100º Tour de France VII
Por Eduardo Louro
Não tinha a mínima intenção de regressar ao Tour já hoje, depois da etapa de ontem do Alpe d`Huez. Pensava juntar a etapa de hoje - que ligou Bourg d'Oisans a Le Grand Bornand - com a de amanhã, ambas no pacote das duas últimas grandes e decisivas etapas deste Tour número 100.
O Rui Costa obrigou-me a voltar aqui hoje, a abordar separadamente esta 19ª etapa, com mais de 200 quilómetros e, de todas, a que mais montanhas somava.
Porque voltou a ganhar - a décima terceira de ciclistas portugueses, e a terceira de Rui Costa, a igualar Acácio da Silva e a duas de Agostinho - apenas dois dias depois. Porque voltou a ganhar categoricamente, agora na alta montanha. Porque agora, com mais vitórias que ele neste Tour, apenas o sprinter Kittel e o rei Froome. Porque, com esta segunda vitória, repetiu e fez-nos lembrar Agostinho, logo na estreia, em 1969. Porque confirmou que é um ciclista de eleição, inequivocamente no top ten mundial. Não tem nada que ver com Agostinho - disso já há muito que não há, se é que alguma vez houve -, está mesmo nas antípodas dessa inultrapassável figura do ciclismo nacional. Não tem, nem de perto nem de longe a mesma força, mas tem uma enorme inteligência competitiva capaz de o levar ao topo do ciclismo mundial.
E foi isso que hoje confirmou. Depois da vitória de terça-feira, hoje, dois dias depois, em terreno completamente diferente, a mesma receita: a fuga certa, bem numerosa, e o ataque infalível, na hora certa, não dando a mínima hipótese a quem quer que fosse. Pelo meio, nesses dois dias, uma lição - mesmo para quem, como eu, tendo percebido não tenha gostado - de gestão de esforço em competição: primeiro no contra-relógio, que já não lhe aquecia nem arrefecia, e depois, ontem: ainda experimentou entrar num grupo em fuga, mas rapidamente abdicou quando percebeu que aquilo não iria dar certo, nada preocupado em deixar-se ficar para trás.

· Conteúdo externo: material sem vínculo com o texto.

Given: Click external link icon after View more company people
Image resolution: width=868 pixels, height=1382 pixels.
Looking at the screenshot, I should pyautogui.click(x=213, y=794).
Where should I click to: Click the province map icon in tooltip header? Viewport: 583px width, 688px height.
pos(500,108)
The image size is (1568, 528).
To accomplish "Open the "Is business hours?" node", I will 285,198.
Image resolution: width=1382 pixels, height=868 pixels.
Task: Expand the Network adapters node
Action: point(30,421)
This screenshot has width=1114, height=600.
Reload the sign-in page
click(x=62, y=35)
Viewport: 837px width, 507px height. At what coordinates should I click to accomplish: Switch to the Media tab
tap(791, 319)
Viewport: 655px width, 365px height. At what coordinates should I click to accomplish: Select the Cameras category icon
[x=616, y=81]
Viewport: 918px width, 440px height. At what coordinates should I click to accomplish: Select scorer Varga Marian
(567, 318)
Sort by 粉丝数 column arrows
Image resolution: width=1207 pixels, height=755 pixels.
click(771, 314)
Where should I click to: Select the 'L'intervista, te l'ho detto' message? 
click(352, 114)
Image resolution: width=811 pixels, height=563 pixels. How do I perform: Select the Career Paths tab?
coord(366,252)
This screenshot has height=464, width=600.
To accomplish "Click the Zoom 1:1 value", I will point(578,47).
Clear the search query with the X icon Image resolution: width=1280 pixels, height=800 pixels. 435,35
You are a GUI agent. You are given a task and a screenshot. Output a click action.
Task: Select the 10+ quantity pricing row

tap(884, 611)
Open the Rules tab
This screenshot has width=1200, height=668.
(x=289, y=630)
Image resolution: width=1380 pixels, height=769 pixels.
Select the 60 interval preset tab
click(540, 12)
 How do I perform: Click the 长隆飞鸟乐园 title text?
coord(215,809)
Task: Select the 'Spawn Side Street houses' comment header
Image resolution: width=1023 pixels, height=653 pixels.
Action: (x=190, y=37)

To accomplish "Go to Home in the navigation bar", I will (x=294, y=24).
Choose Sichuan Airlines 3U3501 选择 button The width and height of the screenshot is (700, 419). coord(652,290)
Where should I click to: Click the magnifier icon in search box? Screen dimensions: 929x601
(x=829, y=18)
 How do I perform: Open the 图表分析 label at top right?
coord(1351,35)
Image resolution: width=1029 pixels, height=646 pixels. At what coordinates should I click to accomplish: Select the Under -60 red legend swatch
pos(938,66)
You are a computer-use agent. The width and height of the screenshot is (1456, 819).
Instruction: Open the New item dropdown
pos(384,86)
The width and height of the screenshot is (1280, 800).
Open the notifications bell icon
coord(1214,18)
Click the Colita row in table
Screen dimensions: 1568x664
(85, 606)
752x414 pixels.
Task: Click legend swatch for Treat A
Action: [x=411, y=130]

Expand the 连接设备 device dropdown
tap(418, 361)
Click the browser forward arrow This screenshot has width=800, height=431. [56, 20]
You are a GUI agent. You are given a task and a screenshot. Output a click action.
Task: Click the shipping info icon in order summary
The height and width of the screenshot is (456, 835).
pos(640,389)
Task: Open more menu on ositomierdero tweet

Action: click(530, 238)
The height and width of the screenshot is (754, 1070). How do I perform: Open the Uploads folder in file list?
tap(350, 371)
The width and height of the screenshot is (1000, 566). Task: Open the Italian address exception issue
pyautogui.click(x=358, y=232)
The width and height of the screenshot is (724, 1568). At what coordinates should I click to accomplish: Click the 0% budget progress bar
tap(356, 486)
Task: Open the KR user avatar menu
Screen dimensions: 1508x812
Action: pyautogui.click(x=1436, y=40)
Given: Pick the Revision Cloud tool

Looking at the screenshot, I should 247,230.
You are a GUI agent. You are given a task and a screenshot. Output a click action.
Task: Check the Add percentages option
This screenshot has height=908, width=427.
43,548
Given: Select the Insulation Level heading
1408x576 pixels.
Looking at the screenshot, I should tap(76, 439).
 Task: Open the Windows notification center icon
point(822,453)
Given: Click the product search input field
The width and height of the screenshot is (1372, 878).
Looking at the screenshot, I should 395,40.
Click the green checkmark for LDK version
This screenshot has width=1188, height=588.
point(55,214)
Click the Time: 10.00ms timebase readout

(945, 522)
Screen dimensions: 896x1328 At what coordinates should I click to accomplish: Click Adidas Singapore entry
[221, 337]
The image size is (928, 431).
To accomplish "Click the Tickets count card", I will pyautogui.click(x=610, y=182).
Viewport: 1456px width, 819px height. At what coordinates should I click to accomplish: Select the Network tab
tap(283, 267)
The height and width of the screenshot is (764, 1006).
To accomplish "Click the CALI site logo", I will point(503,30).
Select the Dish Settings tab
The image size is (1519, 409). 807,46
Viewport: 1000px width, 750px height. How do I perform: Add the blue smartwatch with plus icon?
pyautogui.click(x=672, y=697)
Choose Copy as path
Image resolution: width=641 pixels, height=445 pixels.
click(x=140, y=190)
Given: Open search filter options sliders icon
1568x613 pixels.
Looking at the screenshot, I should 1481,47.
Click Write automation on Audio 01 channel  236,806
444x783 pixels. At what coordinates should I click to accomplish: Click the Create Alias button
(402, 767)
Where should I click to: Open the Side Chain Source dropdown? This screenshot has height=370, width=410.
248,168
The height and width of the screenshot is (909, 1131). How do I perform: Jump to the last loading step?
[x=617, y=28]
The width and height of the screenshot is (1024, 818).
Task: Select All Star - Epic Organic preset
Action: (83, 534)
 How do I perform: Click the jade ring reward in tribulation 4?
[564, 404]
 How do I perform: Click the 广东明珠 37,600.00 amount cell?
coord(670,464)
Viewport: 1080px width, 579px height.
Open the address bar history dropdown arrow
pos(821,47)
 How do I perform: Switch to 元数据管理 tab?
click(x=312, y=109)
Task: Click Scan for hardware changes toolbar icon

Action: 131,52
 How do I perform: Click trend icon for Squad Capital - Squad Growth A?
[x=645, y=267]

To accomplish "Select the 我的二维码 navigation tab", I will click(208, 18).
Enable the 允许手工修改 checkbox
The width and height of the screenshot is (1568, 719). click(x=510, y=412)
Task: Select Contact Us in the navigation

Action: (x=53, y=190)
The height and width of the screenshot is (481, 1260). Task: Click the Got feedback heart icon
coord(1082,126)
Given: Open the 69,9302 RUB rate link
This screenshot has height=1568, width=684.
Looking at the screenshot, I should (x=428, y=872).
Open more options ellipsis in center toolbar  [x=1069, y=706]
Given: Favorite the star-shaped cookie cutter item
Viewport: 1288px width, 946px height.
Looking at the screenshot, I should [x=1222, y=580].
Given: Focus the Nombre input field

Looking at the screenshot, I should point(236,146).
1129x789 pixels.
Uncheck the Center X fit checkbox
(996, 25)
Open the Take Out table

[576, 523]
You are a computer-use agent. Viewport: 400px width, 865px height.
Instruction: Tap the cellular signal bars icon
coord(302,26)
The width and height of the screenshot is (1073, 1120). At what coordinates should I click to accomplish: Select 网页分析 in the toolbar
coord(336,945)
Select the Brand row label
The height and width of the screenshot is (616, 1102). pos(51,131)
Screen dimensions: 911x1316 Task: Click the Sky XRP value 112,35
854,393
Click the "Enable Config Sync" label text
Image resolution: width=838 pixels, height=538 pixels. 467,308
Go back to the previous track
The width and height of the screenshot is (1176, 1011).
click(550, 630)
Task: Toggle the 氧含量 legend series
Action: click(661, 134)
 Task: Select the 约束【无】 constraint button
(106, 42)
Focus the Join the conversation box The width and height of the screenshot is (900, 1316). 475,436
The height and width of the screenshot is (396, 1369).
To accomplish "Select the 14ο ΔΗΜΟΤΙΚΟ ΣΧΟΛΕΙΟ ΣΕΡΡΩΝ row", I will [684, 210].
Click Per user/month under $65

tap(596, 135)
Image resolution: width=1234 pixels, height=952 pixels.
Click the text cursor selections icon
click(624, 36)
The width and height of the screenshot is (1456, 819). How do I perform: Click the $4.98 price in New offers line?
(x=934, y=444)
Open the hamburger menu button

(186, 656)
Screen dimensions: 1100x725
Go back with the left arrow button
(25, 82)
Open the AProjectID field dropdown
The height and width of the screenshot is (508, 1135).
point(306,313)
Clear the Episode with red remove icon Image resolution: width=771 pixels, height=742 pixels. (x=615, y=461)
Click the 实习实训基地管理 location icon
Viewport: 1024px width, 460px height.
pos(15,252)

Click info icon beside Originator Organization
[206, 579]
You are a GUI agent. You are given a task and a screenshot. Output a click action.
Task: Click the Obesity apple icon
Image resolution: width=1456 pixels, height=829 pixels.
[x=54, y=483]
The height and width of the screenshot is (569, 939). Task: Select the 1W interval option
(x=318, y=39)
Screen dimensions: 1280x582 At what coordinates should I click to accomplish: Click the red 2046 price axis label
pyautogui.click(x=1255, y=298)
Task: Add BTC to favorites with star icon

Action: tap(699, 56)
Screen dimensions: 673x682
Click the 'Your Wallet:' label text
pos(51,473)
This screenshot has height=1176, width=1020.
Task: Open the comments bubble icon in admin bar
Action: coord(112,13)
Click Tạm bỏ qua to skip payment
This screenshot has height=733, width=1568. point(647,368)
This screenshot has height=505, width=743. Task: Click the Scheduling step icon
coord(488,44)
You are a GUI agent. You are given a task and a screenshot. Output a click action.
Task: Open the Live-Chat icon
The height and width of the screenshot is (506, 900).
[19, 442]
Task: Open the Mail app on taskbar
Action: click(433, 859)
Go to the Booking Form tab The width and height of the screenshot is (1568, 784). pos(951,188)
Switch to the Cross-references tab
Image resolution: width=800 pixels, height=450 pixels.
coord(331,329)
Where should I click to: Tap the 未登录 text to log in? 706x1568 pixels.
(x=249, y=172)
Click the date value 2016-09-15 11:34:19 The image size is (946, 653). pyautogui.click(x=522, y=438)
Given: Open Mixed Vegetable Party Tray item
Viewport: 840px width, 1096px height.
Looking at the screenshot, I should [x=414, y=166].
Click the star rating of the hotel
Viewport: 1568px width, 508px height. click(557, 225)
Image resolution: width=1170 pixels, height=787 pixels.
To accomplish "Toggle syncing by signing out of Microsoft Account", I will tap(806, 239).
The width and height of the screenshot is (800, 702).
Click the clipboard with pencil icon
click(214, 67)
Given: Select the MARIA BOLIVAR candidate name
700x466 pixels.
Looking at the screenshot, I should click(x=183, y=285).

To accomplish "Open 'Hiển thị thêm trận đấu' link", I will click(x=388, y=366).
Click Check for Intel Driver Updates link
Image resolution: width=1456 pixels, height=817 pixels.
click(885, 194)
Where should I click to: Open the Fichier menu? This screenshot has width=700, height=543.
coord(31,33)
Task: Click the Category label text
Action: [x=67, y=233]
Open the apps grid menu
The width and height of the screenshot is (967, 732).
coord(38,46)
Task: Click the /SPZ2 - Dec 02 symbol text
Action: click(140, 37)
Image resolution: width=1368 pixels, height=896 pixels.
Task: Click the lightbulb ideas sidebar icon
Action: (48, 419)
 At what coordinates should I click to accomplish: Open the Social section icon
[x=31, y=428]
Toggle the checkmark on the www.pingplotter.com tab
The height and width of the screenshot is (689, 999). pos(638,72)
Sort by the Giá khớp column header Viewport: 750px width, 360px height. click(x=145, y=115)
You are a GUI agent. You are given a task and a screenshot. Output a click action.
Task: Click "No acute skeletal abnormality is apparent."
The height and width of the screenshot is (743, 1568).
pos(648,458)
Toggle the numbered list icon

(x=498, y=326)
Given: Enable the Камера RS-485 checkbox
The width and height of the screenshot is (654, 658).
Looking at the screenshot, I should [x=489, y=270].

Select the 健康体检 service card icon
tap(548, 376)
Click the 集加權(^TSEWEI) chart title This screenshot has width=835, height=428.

Há males que vêm por bem, diz a sabedoria popular. O Rui Costa tinha deixado a ideia que poderia fazer um grande Tour, dizendo que tudo dependeria de como corresse a primeira semana, sempre recheada de incidentes, num pelotão imenso e difícil de entender e gerir. Correu-lhe bem, e parecia que tínhamos homem, até chegar aquela maldita etapa 13. O mal que veio por bem: atirou-o para fora da disputa da classificação geral, mas libertou-o para estes feitos. Que, feitas as contas, são bem maiores que os que conseguiria no outro tabuleiro, condicionado ou não pela sombra de Valverde!
É uma grande vitória, esta de hoje do Rui Costa. Começou por integrar uma fuga madrugadora de 44 ciclistas, que foi gradualmente mingando. Para a frente saíram dois ciclistas, um dos quais o francês Rolland, que persegue a camisola das bolas vermelhas - da montanha, que durante muito tempo vestiu – e grande ganhador dos pontos em disputa nas cinco das seis montanhas. Pouco depois do início da última do dia, quando uma forte trovoada se abatia sobre a corrida, iniciaram-se no grupo os primeiros ataques. Quando o Rui Costa entendeu atacou ele, e deixou logo ali toda a concorrência. Se rapidamente alcançou Rolland, rapidamente o deixou para trás, montanha acima, sempre debaixo de chuva e com a diferença para os perseguidores a crescer. Chegado lá acima ficava a faltar a descida até à meta. Treze quilómetros, sempre a descer e sempre debaixo de chuva.
De cortar a respiração. Até à meta e à festa!
Dez minutos depois chegava o grupo dos primeiros da classificação geral, com todos juntinhos.